Detect, from a frame, which class a method is associated with


I'm writing an incredibly hackish piece of not-quite-production code in Python, and I need some way of detecting whether a _XYZ__foo attribute access was called from a method defined on a class called /_*XYZ/. It's not quite as easy as that, though, since I need to detect the original method access in case anything has overridden __getattribute__ and called super().

I'm bad at explaining, so... the rules are similar to Java's private, except I want to prevent cheating. (Yes, I know that this is counter to the Python philosophy; bear with me here.)
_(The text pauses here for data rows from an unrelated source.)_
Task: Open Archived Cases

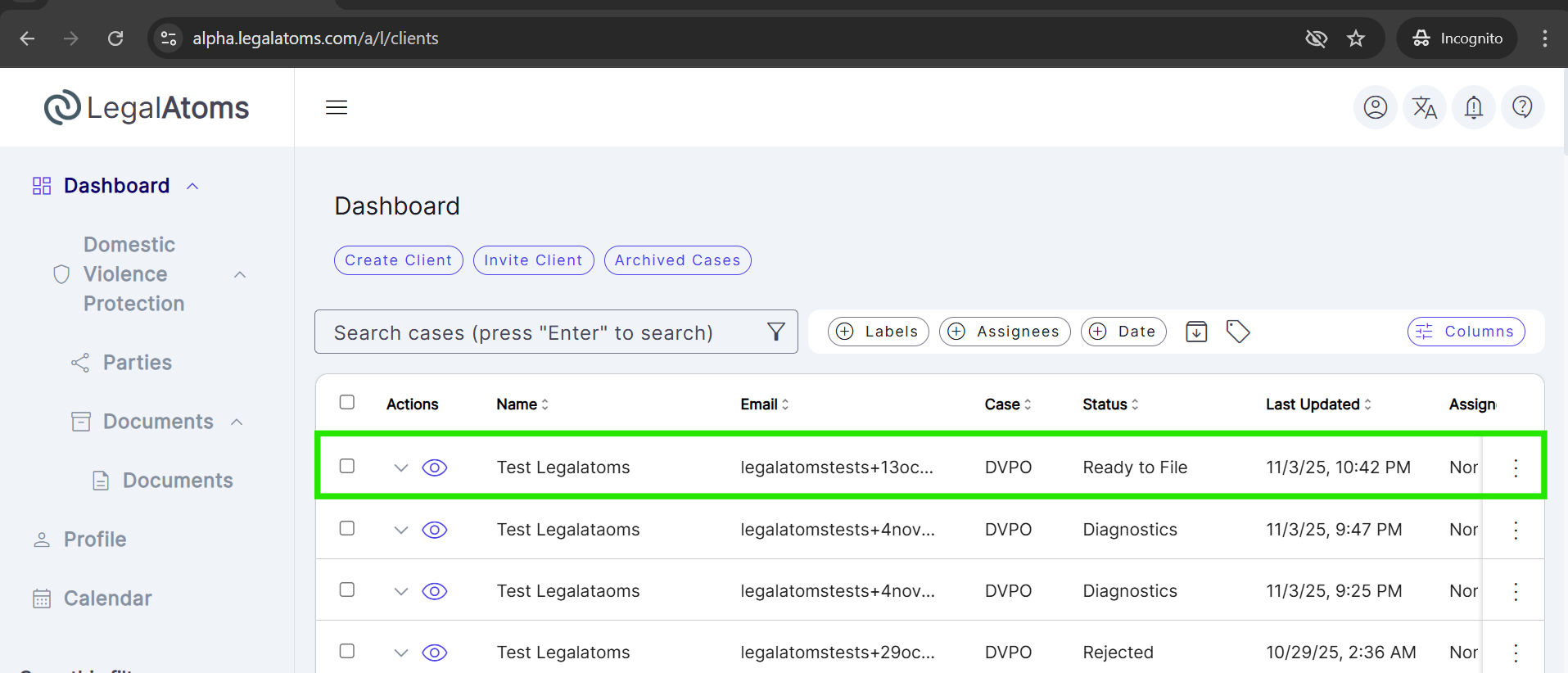Action: click(677, 260)
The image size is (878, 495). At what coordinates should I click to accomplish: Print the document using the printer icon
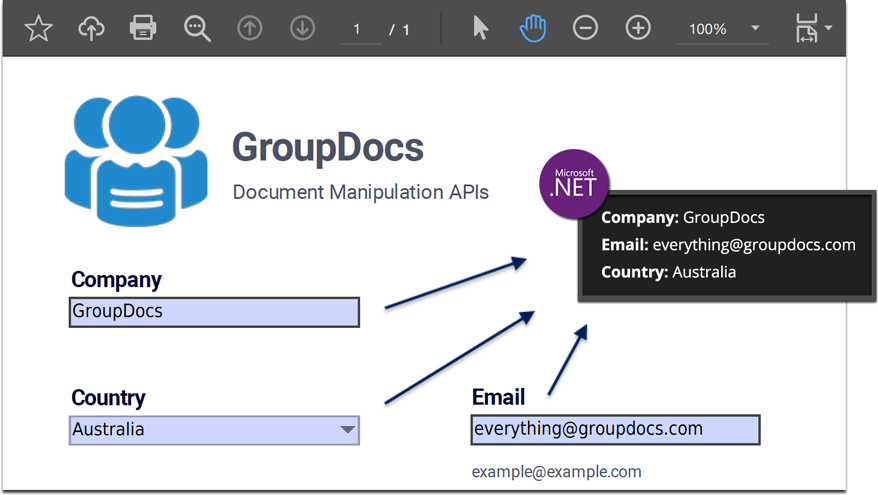pos(144,29)
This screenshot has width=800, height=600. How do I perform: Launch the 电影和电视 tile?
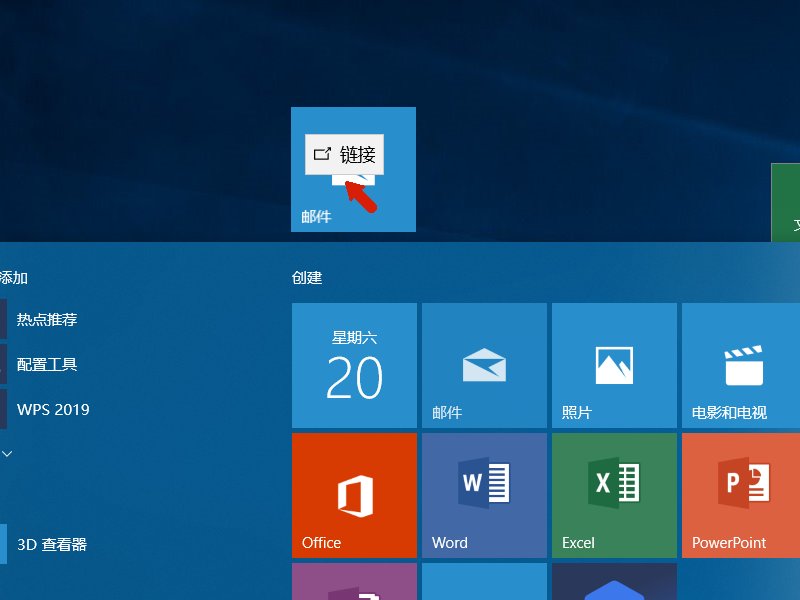point(741,365)
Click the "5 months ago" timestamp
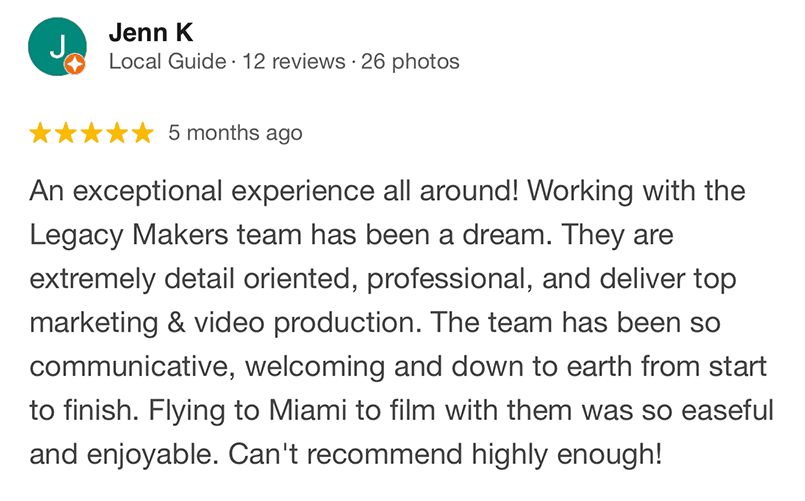Viewport: 805px width, 501px height. tap(235, 133)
My current plan of attack is:

  1. Use re.compile('_(?P<class>.*?)__(?P<name>.*)') to detect the name of the class (with preceding _s stripped).
  2. Climb the super chain with sys._getframe(n) to find out where the attribute access was.
  3. Detect what class it was on... somehow. I'm stuck here.

I might be able to do this by emulating super's walking of the MRO, but I'd much rather rely on detection because checking what's been called by super and what's been called by user functions is hard.

So, to my actual question. Given a frame, how can I detect which class a method is associated with? If I had access to the function object I could do f.__qualname__[:-1-len(f.__name__)], but I don't (or, at least, I don't think I do). As is, I have no idea how to do this!

Here's a simple example that demonstrates what I want to do:

import sys
import re
import itertools
import builtins
from builtins import __build_class__

def build_class(func, name, *bases, metaclass=None, **kwds):
    if bases[-1] is object:
        bases = bases[:-1]
    bases += HackishClass, object
    if metaclass is None:
        return __build_class__(func, name, *bases, **kwds)
    return __build_class__(func, name, *bases, metaclass=metaclass, **kwds)

private_regex = re.compile('_(?P<class>.*?)__(?P<name>.*)')
class HackishClass:
    __slots__ = ()
    def __getattribute__(self, key):
        match = private_regex.match(key)
        if match is not None:
            for depth in itertools.count(1):
                frame = sys._getframe(depth)
                if ...:  # snip
                    # Check for the original attribute access here.
                    break
            class_name = ...  # HERE! MAGIC GOES HERE!
            if class_name != match['class']:
                raise AttributeError("This is private! Keep out.")
        return super().__getattribute__(key)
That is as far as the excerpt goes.